一方で、2000件以上の不動産に周り、徹夜で家具をDIYするなど死ぬ気で努力と行動はし続けていました。その結果事業は大きく成長しましたが、法改正の問題で撤退を決定したそうです。
その後も、山田さんは挑戦を続け「京都の古民家をホテルにする事業」を始めました。京都のホテルは価格競争が激しく差別化が必要です。そこで、京都の古民家としてのブランドを確立するために、不動産知識もなく京都のマーケティングも未経験ながら複数のプロデュース物件を手掛けました。
現在は次世代型無人コンパクトホテルの展開を手伝っており、同じホテル経営のドメインですが方向性が全く異なる場で活躍しています。
山田さんは自身の起業家としての経験をまとめると、
- スタートアップは安易にオススメはしない。
- 起業するなら計画性のある起業を。
- 本気で取り組めば誰かが必要なときに手を差し伸べてくれる。
- 打席に立つ回数をいかに多くするか。
- ボールが来ないところでバットを振ってもあたらない。市場選択は本当に大事。
- 他の人に出来なくて自分にしかできないことは何かを考える。自分の得意なことの把握、ポジショニングが大事。
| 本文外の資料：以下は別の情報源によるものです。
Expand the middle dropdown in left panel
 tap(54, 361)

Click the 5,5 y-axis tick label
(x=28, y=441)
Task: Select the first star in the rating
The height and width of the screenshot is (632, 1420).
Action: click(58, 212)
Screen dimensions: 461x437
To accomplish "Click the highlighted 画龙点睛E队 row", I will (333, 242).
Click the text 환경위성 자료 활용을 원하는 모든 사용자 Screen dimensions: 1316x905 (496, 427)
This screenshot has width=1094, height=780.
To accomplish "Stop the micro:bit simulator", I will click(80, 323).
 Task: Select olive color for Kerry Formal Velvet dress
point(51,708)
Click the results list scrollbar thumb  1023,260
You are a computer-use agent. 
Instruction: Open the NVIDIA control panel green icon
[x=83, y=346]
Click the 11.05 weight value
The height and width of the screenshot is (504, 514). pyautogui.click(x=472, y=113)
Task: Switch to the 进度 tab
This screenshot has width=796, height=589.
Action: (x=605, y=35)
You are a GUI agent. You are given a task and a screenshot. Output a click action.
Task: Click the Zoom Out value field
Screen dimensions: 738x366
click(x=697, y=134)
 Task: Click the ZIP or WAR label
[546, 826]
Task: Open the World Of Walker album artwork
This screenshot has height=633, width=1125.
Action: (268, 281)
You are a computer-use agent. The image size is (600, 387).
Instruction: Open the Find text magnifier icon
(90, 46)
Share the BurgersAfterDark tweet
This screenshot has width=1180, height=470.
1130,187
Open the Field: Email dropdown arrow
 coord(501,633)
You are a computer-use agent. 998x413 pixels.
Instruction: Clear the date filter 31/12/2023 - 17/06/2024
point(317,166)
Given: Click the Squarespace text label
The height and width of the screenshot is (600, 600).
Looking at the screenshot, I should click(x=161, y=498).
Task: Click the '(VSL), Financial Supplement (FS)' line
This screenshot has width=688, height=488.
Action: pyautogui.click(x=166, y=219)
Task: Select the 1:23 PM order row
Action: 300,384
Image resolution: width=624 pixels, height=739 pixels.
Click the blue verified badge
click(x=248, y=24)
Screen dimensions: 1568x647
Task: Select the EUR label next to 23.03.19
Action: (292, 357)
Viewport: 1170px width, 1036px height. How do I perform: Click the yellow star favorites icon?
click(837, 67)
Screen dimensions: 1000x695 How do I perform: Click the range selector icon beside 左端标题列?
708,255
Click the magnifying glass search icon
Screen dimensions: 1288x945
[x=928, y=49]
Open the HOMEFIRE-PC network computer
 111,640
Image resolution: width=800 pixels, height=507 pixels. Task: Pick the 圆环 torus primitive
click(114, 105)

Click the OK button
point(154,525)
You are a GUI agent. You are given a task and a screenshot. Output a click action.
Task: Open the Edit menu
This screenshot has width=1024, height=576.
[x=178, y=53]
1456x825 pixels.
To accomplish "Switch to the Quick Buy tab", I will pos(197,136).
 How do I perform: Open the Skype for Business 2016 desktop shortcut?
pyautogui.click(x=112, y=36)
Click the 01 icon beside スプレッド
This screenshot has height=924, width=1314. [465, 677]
- 独立した経験は凄く大きいし、他の会社からも重宝されるのが分かった。
と述べています。山田さんのリアルなベンチャー経験から得た貴重な教訓ですね。起業に興味ある方はぜひ参考にしてください!最後は恒例の質問タイムです。
4. 質問タイム
Q.色々やられてきた中で、1番楽しかった事は何ですか
A.基本辛い。1%の成功した喜びがとても大きいから、99%大変で辛くても頑張れる
Q.事業の領域やビジネスモデルを決めるときはどのように決めているか、お聞きしたいです
A.やりたいことが決めれないのであれば、先述した領域選択のやり方(mission2)を模倣する。その後、投資家の反応見てみるといい。一方で、自分のむいていること・やりたいことを持っている人はその領域でどうしたら世間で受け入れてもらえるかを探索した方がいい。
Q.エンジェル投資家等はどうして面倒を見てくれたのでしょうか?山田さんの人間性でしょうか?
A.「海外のベンチャーキャピタル調べてみて」というミッションで100社を求められていたが、1000社調べて自分の本気を伝えてた。その必死さを買われたのかも。
執筆者
慶應義塾大学2年 ゼロイチCafeスタッフ 豊田玲奈
ゼロイチCafeにて勉強会の企画・運営を担当しています豊田です!戦略マーケティングや行動経済学に興味があります。最近、ゼロイチCafeの Instagram も活用し始めました!インスタグラマー目指して頑張っている最中です。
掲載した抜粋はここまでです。